• _Directions_
Restate the entries word for word, leaving nothing out.

• _Information_
↓
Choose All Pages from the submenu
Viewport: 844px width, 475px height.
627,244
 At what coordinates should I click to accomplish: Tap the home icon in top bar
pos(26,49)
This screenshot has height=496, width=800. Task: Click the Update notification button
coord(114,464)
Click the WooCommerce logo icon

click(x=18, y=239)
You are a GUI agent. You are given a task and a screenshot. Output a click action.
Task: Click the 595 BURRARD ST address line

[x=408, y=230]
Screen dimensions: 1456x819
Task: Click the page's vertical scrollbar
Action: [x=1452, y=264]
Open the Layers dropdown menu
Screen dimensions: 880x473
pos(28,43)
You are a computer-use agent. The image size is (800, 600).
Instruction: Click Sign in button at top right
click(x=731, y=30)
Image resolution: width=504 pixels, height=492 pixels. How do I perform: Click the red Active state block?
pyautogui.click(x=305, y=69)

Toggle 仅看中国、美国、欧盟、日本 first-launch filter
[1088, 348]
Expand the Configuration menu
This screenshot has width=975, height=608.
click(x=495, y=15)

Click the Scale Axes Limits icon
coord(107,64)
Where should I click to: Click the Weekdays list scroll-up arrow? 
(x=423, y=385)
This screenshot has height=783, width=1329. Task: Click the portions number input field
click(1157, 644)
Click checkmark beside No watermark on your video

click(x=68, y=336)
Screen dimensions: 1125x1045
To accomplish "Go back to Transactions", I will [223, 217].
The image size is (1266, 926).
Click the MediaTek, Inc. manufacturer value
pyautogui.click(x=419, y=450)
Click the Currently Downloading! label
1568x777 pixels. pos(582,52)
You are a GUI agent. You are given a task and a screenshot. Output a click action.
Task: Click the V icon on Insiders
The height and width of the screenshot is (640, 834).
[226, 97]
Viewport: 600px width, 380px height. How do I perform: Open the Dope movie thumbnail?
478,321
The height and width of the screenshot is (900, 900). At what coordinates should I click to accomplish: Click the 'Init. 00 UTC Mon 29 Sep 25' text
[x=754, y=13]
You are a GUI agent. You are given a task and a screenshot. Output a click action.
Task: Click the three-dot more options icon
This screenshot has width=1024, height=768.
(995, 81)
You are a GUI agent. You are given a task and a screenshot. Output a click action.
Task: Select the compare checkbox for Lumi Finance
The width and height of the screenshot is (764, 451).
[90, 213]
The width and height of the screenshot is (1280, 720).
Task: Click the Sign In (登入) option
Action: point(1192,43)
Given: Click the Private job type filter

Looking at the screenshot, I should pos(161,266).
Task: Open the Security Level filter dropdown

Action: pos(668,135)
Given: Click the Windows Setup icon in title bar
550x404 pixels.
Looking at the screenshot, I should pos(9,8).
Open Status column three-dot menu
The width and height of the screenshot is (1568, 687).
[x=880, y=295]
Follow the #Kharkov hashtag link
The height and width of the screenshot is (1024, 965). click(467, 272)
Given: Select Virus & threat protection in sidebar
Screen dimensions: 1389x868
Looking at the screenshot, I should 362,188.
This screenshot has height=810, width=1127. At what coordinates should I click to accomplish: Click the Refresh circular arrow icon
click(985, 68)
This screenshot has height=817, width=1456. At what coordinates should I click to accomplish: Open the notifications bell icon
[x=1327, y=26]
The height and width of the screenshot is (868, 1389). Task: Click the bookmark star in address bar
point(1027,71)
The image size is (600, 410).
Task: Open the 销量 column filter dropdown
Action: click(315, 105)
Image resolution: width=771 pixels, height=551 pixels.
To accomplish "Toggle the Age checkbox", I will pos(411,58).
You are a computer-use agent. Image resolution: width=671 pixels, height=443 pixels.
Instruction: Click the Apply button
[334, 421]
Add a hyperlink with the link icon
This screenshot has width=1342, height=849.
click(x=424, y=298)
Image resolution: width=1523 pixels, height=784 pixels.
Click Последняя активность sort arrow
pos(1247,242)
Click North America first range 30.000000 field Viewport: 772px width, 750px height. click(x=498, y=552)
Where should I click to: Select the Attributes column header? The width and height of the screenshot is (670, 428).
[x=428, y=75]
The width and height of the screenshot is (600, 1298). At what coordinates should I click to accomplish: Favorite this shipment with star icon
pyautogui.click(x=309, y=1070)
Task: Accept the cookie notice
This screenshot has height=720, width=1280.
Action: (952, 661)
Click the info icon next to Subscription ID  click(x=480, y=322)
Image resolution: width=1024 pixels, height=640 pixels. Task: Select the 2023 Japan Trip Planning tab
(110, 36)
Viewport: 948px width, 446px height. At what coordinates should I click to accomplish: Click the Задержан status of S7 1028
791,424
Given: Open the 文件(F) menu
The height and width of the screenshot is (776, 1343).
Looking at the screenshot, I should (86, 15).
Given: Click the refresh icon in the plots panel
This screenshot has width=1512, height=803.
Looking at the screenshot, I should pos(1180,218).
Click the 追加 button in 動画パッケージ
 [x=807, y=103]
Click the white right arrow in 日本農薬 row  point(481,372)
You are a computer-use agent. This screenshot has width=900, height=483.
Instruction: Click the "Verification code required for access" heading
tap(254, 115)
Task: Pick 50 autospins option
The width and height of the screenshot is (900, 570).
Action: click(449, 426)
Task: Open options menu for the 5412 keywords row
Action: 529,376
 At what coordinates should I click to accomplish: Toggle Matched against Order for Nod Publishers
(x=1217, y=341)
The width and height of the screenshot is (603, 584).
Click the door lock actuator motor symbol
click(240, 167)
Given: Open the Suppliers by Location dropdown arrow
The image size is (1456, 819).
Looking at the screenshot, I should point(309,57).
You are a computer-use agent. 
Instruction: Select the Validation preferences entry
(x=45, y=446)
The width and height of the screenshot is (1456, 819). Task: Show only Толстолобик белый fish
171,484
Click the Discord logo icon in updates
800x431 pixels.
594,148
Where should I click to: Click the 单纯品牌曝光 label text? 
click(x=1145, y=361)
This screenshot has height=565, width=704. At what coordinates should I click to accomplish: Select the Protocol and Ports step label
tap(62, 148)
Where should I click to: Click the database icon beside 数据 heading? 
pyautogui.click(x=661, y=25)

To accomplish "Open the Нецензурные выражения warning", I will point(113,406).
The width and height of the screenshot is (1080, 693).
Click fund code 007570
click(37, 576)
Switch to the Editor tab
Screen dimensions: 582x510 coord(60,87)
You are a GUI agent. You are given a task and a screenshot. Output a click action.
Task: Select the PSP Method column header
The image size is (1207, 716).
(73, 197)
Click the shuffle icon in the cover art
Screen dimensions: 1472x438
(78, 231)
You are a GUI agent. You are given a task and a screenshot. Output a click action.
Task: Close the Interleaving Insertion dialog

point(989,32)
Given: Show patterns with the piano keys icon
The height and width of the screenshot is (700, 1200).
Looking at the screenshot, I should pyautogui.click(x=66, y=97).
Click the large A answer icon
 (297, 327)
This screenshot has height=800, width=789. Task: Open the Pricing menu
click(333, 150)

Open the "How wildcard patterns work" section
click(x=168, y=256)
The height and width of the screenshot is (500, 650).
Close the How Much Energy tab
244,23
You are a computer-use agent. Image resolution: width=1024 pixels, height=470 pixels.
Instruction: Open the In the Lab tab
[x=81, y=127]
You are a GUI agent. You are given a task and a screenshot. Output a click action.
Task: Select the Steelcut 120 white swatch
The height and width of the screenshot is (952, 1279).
↑
• _Answer box_
Choose All Pages from the submenu
Viewport: 844px width, 475px height.
627,244
 At what coordinates should I click to accomplish: Tap the home icon in top bar
pos(26,49)
This screenshot has height=496, width=800. Task: Click the Update notification button
coord(114,464)
Click the WooCommerce logo icon

click(x=18, y=239)
You are a GUI agent. You are given a task and a screenshot. Output a click action.
Task: Click the 595 BURRARD ST address line

[x=408, y=230]
Screen dimensions: 1456x819
Task: Click the page's vertical scrollbar
Action: [x=1452, y=264]
Open the Layers dropdown menu
Screen dimensions: 880x473
pos(28,43)
You are a computer-use agent. The image size is (800, 600).
Instruction: Click Sign in button at top right
click(x=731, y=30)
Image resolution: width=504 pixels, height=492 pixels. How do I perform: Click the red Active state block?
pyautogui.click(x=305, y=69)

Toggle 仅看中国、美国、欧盟、日本 first-launch filter
[1088, 348]
Expand the Configuration menu
This screenshot has width=975, height=608.
click(x=495, y=15)

Click the Scale Axes Limits icon
coord(107,64)
Where should I click to: Click the Weekdays list scroll-up arrow? 
(x=423, y=385)
This screenshot has height=783, width=1329. Task: Click the portions number input field
click(1157, 644)
Click checkmark beside No watermark on your video

click(x=68, y=336)
Screen dimensions: 1125x1045
To accomplish "Go back to Transactions", I will [223, 217].
The image size is (1266, 926).
Click the MediaTek, Inc. manufacturer value
pyautogui.click(x=419, y=450)
Click the Currently Downloading! label
1568x777 pixels. pos(582,52)
You are a GUI agent. You are given a task and a screenshot. Output a click action.
Task: Click the V icon on Insiders
The height and width of the screenshot is (640, 834).
[226, 97]
Viewport: 600px width, 380px height. How do I perform: Open the Dope movie thumbnail?
478,321
The height and width of the screenshot is (900, 900). At what coordinates should I click to accomplish: Click the 'Init. 00 UTC Mon 29 Sep 25' text
[x=754, y=13]
You are a GUI agent. You are given a task and a screenshot. Output a click action.
Task: Click the three-dot more options icon
This screenshot has width=1024, height=768.
(995, 81)
You are a GUI agent. You are given a task and a screenshot. Output a click action.
Task: Select the compare checkbox for Lumi Finance
The width and height of the screenshot is (764, 451).
[90, 213]
The width and height of the screenshot is (1280, 720).
Task: Click the Sign In (登入) option
Action: point(1192,43)
Given: Click the Private job type filter

Looking at the screenshot, I should pos(161,266).
Task: Open the Security Level filter dropdown

Action: pos(668,135)
Given: Click the Windows Setup icon in title bar
550x404 pixels.
Looking at the screenshot, I should pos(9,8).
Open Status column three-dot menu
The width and height of the screenshot is (1568, 687).
[x=880, y=295]
Follow the #Kharkov hashtag link
The height and width of the screenshot is (1024, 965). click(467, 272)
Given: Select Virus & threat protection in sidebar
Screen dimensions: 1389x868
Looking at the screenshot, I should 362,188.
This screenshot has height=810, width=1127. At what coordinates should I click to accomplish: Click the Refresh circular arrow icon
click(985, 68)
This screenshot has height=817, width=1456. At what coordinates should I click to accomplish: Open the notifications bell icon
[x=1327, y=26]
The height and width of the screenshot is (868, 1389). Task: Click the bookmark star in address bar
point(1027,71)
The image size is (600, 410).
Task: Open the 销量 column filter dropdown
Action: click(315, 105)
Image resolution: width=771 pixels, height=551 pixels.
To accomplish "Toggle the Age checkbox", I will pos(411,58).
You are a computer-use agent. Image resolution: width=671 pixels, height=443 pixels.
Instruction: Click the Apply button
[334, 421]
Add a hyperlink with the link icon
This screenshot has width=1342, height=849.
click(x=424, y=298)
Image resolution: width=1523 pixels, height=784 pixels.
Click Последняя активность sort arrow
pos(1247,242)
Click North America first range 30.000000 field Viewport: 772px width, 750px height. click(x=498, y=552)
Where should I click to: Select the Attributes column header? The width and height of the screenshot is (670, 428).
[x=428, y=75]
The width and height of the screenshot is (600, 1298). At what coordinates should I click to accomplish: Favorite this shipment with star icon
pyautogui.click(x=309, y=1070)
Task: Accept the cookie notice
This screenshot has height=720, width=1280.
Action: (952, 661)
Click the info icon next to Subscription ID  click(x=480, y=322)
Image resolution: width=1024 pixels, height=640 pixels. Task: Select the 2023 Japan Trip Planning tab
(110, 36)
Viewport: 948px width, 446px height. At what coordinates should I click to accomplish: Click the Задержан status of S7 1028
791,424
Given: Open the 文件(F) menu
The height and width of the screenshot is (776, 1343).
Looking at the screenshot, I should (86, 15).
Given: Click the refresh icon in the plots panel
This screenshot has width=1512, height=803.
Looking at the screenshot, I should pos(1180,218).
Click the 追加 button in 動画パッケージ
 [x=807, y=103]
Click the white right arrow in 日本農薬 row  point(481,372)
You are a computer-use agent. This screenshot has width=900, height=483.
Instruction: Click the "Verification code required for access" heading
tap(254, 115)
Task: Pick 50 autospins option
The width and height of the screenshot is (900, 570).
Action: click(449, 426)
Task: Open options menu for the 5412 keywords row
Action: 529,376
 At what coordinates should I click to accomplish: Toggle Matched against Order for Nod Publishers
(x=1217, y=341)
The width and height of the screenshot is (603, 584).
Click the door lock actuator motor symbol
click(240, 167)
Given: Open the Suppliers by Location dropdown arrow
The image size is (1456, 819).
Looking at the screenshot, I should point(309,57).
You are a computer-use agent. 
Instruction: Select the Validation preferences entry
(x=45, y=446)
The width and height of the screenshot is (1456, 819). Task: Show only Толстолобик белый fish
171,484
Click the Discord logo icon in updates
800x431 pixels.
594,148
Where should I click to: Click the 单纯品牌曝光 label text? 
click(x=1145, y=361)
This screenshot has height=565, width=704. At what coordinates should I click to accomplish: Select the Protocol and Ports step label
tap(62, 148)
Where should I click to: Click the database icon beside 数据 heading? 
pyautogui.click(x=661, y=25)

To accomplish "Open the Нецензурные выражения warning", I will point(113,406).
The width and height of the screenshot is (1080, 693).
Click fund code 007570
click(37, 576)
Switch to the Editor tab
Screen dimensions: 582x510 coord(60,87)
You are a GUI agent. You are given a task and a screenshot. Output a click action.
Task: Select the PSP Method column header
The image size is (1207, 716).
(73, 197)
Click the shuffle icon in the cover art
Screen dimensions: 1472x438
(78, 231)
You are a GUI agent. You are given a task and a screenshot. Output a click action.
Task: Close the Interleaving Insertion dialog

point(989,32)
Given: Show patterns with the piano keys icon
The height and width of the screenshot is (700, 1200).
Looking at the screenshot, I should pyautogui.click(x=66, y=97).
Click the large A answer icon
 (297, 327)
This screenshot has height=800, width=789. Task: Open the Pricing menu
click(333, 150)

Open the "How wildcard patterns work" section
click(x=168, y=256)
The height and width of the screenshot is (500, 650).
Close the How Much Energy tab
244,23
You are a computer-use agent. Image resolution: width=1024 pixels, height=470 pixels.
Instruction: Open the In the Lab tab
[x=81, y=127]
You are a GUI agent. You are given a task and a screenshot. Output a click action.
Task: Select the Steelcut 120 white swatch
The height and width of the screenshot is (952, 1279).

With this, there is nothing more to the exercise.